> **Task item A**
Repeat the lines of the listing verbatim, starting at the line containing "What do you see at coordinates (268, 510)" and ending at the line containing "center [455, 225].".

> **Document section**
● ● ● ● ● ● ●

Steve Irons MP Federal Member for Swan

Steve Irons speech on Terrorism Attacks around the World

November 30

You can watch the video of the speech here

Steve talking on terrorism attacksI rise to speak on the terrorist attacks around the world and to support the Prime Minister and the Leader of the Opposition. I thank the member for Batman for his contribution just now, following the ministerial statement, and for reminding us all about the duty of our soldiers and other members of the armed services and of the work they do on the battlefields around the world and about how Anzac commemorations have paid tribute to them, going back through many years.

I do also want to mention the bill that just went through, the Australian Citizenship Amendment (Allegiance to Australia) Bill 2015. This is part of the total suite of packages that the government is putting together to help make Australians safer from terrorist attacks. I just wanted to mention my displeasure at the speech by the member from Melbourne, who was not supportive of the amendments or of the fact that this government, along with the opposition, in a bipartisan manner is trying to improve the safety of all Australians. His speech was an absolute disgrace. But I will move on from that and try to talk positively to the motion the Prime Minister and the opposition leader brought forward.

We are well aware of the vicious and cowardly terrorist attacks that locked down Paris on 13 November. Many of us watched it unfold on our TVs, and our thoughts turned to the victims of these cowardly attacks and to their families. Our thoughts are also with those in Australia who have family in France, who, I am sure, would have tried to contact them and establish their status as soon as they possibly could. Those attacks stole the lives of at least 129 people and injured hundreds more. Those organised attacks, which ISIL has taken responsibility for, saw eight killers—or, as we should call them, eight cowards—attack seven locations across the city. No country should ever have to endure what Paris did that night, and I join with the Prime Minister to extend my deepest condolences to the people of Paris.

Australia and many other countries around the world grieve with Paris. They do not stand alone in these attacks. Here in Australia we have experienced the Lindt cafe siege and the shooting of a Parramatta police worker, and they are still at the front of Australians’ memories. Those wounds are still fresh. We mourn with Paris. We mourn for our loved ones lost, and for their loved ones lost as well.

According to local Middle East media, on Friday, 20 November, a bomb killed nine people just south of Baghdad, for which, again, ISIL is suspected. ISIL is not resting; they will not rest—but neither will we in our fight against them.

The 2014 Global Terrorism Index tells us that the world experienced a 61 per cent increase in the terrorist attacks in just that year and, in that same year, our national terrorism public alert level was raised to the status of ‘High’. Since then, there have been 26 people charged, resulting from 10 counter-terrorism operations. There are currently more than 400 high-priority counter-terrorism ongoing investigations being managed by our security agencies. That means that there is an average of 2.6 high-priority counter-terrorism cases across each Australian electorate, which has doubled from what it was only a year ago. In a recent newspaper article we also noted that last year there were more than 1,000 people killed in terrorist attacks around the world. So, as the French President said, we are at war.

● ● ● ● ● ● ●

> **Pixel coordinate grounding data**
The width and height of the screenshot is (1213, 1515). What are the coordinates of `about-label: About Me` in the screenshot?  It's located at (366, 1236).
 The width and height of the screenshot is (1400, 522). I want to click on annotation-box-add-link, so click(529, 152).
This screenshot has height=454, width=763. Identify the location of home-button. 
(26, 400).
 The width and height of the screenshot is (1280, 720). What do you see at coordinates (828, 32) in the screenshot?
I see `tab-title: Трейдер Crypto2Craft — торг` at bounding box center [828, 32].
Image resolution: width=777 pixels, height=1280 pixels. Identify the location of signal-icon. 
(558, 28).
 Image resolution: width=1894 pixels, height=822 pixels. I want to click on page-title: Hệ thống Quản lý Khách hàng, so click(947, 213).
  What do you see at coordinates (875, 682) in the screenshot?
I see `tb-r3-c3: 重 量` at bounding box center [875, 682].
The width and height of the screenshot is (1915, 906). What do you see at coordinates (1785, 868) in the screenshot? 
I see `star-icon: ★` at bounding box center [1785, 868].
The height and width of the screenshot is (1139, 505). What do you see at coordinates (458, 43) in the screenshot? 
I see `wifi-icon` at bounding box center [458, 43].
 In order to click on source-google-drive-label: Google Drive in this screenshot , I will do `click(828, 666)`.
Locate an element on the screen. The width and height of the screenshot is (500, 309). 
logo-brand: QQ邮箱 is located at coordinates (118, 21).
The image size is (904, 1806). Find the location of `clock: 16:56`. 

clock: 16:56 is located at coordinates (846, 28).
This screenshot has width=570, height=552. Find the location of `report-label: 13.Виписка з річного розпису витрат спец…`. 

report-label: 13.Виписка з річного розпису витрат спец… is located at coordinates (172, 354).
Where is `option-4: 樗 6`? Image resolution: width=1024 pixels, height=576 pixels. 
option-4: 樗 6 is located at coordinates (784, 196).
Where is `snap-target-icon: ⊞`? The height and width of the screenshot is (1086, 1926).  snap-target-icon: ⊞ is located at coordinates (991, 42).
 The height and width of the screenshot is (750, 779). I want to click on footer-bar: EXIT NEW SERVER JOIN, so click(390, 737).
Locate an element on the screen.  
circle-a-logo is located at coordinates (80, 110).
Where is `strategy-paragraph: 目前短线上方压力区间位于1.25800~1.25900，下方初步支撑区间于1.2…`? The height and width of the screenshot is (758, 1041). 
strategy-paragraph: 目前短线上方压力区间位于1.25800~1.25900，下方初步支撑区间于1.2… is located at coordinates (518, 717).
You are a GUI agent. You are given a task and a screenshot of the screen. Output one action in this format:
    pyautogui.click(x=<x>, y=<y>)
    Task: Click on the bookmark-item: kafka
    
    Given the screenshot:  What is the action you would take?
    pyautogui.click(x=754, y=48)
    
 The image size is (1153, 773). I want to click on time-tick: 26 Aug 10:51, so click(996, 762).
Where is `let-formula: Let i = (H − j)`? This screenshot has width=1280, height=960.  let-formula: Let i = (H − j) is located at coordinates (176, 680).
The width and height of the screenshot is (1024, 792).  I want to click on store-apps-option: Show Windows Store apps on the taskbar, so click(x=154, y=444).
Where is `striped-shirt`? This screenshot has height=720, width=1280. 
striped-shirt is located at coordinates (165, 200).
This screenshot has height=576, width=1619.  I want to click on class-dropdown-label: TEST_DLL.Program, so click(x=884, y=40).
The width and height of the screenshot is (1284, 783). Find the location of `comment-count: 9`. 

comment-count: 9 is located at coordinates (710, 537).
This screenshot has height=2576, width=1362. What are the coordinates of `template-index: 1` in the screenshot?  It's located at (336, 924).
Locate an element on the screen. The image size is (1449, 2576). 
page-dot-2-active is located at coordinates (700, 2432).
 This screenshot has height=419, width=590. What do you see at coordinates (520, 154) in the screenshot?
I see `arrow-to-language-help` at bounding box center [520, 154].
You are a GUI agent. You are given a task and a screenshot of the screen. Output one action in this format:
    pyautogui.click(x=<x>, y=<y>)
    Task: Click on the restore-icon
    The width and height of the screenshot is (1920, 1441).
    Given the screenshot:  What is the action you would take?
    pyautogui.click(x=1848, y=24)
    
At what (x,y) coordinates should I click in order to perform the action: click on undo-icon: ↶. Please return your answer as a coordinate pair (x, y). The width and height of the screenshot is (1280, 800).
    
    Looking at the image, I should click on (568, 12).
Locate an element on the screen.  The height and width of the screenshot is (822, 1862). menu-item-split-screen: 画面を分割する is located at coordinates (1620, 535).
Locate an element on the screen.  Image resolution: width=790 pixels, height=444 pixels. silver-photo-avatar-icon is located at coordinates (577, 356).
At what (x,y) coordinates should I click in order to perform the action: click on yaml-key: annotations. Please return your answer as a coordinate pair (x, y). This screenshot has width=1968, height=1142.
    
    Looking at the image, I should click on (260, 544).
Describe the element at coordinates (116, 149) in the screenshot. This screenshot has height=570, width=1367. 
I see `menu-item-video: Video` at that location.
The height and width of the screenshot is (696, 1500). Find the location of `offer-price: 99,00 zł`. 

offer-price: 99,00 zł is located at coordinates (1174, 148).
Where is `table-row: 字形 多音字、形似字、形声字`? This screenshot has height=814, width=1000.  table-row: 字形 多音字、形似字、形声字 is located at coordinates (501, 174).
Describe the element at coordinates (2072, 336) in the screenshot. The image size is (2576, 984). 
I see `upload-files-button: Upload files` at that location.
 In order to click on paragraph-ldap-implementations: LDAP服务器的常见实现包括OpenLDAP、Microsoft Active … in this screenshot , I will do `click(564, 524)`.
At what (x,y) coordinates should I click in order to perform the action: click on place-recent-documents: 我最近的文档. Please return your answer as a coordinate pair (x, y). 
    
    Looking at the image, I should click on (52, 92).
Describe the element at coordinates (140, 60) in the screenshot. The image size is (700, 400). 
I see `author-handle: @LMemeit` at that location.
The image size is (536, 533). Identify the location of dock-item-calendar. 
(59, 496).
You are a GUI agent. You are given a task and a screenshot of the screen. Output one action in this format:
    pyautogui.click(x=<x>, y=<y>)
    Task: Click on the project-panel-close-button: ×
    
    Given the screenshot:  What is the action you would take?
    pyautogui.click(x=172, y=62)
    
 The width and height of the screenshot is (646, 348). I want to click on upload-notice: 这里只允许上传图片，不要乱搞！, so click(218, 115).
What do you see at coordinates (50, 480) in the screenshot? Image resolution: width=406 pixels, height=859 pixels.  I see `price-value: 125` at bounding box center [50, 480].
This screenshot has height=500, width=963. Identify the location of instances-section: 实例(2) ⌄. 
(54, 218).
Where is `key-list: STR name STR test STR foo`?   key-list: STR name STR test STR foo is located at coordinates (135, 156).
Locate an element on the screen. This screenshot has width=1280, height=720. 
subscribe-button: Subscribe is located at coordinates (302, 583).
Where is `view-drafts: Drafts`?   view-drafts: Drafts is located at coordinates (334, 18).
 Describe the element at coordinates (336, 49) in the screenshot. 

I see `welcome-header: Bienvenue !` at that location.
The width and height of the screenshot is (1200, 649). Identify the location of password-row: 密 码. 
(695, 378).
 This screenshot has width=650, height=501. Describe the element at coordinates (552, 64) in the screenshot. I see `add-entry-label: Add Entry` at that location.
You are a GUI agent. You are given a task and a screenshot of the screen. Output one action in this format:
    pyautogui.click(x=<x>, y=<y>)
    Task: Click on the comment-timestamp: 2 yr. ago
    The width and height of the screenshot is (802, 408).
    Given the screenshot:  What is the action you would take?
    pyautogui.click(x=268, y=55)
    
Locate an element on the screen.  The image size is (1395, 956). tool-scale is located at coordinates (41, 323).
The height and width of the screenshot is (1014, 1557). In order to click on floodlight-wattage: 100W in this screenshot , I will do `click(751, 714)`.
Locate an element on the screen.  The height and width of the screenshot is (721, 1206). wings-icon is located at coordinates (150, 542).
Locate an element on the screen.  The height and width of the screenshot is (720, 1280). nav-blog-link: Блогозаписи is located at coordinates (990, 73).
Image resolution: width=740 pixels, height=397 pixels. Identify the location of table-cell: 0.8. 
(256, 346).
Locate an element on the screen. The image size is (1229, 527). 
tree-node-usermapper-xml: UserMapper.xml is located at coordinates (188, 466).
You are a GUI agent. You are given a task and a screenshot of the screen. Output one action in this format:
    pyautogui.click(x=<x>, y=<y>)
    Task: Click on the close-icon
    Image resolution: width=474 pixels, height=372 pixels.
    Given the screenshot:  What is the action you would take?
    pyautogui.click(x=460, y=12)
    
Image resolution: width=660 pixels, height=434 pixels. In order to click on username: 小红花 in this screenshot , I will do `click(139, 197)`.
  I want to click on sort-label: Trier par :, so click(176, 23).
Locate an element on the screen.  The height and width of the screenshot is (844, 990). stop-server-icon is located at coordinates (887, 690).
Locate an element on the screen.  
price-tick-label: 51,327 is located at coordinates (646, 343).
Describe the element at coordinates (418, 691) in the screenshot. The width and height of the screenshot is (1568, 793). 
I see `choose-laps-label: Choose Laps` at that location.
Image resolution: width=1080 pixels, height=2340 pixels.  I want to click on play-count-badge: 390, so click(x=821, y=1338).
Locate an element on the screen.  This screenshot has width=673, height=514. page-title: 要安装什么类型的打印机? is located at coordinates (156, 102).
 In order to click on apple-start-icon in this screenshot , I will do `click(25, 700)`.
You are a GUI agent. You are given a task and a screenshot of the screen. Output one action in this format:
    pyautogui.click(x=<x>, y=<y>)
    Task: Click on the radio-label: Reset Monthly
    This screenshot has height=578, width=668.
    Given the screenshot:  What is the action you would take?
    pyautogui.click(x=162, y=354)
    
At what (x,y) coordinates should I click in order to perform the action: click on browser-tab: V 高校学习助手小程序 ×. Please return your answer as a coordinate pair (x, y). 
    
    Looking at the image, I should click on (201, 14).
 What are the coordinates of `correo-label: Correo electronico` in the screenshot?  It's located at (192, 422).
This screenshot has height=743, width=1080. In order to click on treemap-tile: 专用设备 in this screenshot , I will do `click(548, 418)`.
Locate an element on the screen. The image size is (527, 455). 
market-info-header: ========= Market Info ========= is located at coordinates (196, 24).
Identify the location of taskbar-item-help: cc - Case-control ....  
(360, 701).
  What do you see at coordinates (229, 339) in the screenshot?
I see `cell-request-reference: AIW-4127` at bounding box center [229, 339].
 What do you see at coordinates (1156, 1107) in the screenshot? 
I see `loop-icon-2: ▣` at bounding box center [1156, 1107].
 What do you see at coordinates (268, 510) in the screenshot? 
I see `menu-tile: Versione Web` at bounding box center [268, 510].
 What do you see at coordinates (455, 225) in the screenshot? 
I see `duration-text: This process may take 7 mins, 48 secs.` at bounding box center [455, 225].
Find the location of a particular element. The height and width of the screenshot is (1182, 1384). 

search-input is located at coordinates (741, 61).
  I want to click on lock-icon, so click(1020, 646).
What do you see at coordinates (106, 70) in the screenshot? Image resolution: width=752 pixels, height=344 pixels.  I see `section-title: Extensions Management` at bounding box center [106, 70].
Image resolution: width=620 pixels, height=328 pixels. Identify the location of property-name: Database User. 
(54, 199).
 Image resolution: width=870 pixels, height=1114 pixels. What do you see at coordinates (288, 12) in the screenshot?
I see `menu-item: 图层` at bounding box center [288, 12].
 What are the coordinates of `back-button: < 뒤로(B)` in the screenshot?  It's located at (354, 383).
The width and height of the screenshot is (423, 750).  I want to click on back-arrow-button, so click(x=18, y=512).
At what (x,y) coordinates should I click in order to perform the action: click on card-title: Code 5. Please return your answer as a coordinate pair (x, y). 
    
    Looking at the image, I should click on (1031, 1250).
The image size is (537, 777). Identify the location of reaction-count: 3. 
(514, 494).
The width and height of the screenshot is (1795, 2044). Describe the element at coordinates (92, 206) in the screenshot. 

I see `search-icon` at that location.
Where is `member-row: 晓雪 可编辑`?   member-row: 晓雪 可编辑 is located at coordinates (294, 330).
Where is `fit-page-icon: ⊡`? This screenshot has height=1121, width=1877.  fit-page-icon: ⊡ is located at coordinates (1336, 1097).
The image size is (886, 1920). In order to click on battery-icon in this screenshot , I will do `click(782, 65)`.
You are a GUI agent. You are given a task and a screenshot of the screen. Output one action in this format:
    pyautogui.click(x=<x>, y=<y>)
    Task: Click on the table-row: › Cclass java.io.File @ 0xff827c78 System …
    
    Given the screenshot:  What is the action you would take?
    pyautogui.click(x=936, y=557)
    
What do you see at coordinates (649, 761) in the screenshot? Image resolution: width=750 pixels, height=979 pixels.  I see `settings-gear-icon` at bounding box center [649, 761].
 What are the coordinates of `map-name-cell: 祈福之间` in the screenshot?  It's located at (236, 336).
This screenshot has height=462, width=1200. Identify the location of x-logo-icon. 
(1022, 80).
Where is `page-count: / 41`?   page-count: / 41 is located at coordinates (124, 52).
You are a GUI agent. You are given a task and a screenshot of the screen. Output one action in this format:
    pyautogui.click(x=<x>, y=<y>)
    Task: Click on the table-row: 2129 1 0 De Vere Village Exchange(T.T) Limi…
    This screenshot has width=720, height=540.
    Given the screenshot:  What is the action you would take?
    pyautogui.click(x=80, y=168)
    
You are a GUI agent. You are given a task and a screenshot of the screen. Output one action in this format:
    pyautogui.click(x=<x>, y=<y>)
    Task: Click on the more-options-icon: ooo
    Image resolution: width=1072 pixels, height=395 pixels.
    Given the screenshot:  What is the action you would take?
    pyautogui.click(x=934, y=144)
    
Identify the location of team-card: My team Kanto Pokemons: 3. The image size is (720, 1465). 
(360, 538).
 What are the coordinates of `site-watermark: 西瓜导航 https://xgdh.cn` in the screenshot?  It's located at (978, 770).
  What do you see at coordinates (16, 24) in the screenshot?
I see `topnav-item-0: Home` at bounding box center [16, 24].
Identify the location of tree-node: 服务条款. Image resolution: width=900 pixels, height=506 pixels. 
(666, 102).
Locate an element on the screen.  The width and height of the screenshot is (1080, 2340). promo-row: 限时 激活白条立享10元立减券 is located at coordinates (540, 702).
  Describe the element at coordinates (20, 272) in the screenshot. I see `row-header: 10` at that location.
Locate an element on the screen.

● ● ● ● ● ● ●

> **Task item B**
Duplicate the passage of the speech on terrorist attacks word for word, starting at "Steve talking on" and ending at "through many years.".

> **Written solution A**
 What do you see at coordinates (268, 510) in the screenshot? 
I see `menu-tile: Versione Web` at bounding box center [268, 510].
 What do you see at coordinates (455, 225) in the screenshot? 
I see `duration-text: This process may take 7 mins, 48 secs.` at bounding box center [455, 225].

> **Written solution B**
Steve talking on terrorism attacksI rise to speak on the terrorist attacks around the world and to support the Prime Minister and the Leader of the Opposition. I thank the member for Batman for his contribution just now, following the ministerial statement, and for reminding us all about the duty of our soldiers and other members of the armed services and of the work they do on the battlefields around the world and about how Anzac commemorations have paid tribute to them, going back through many years.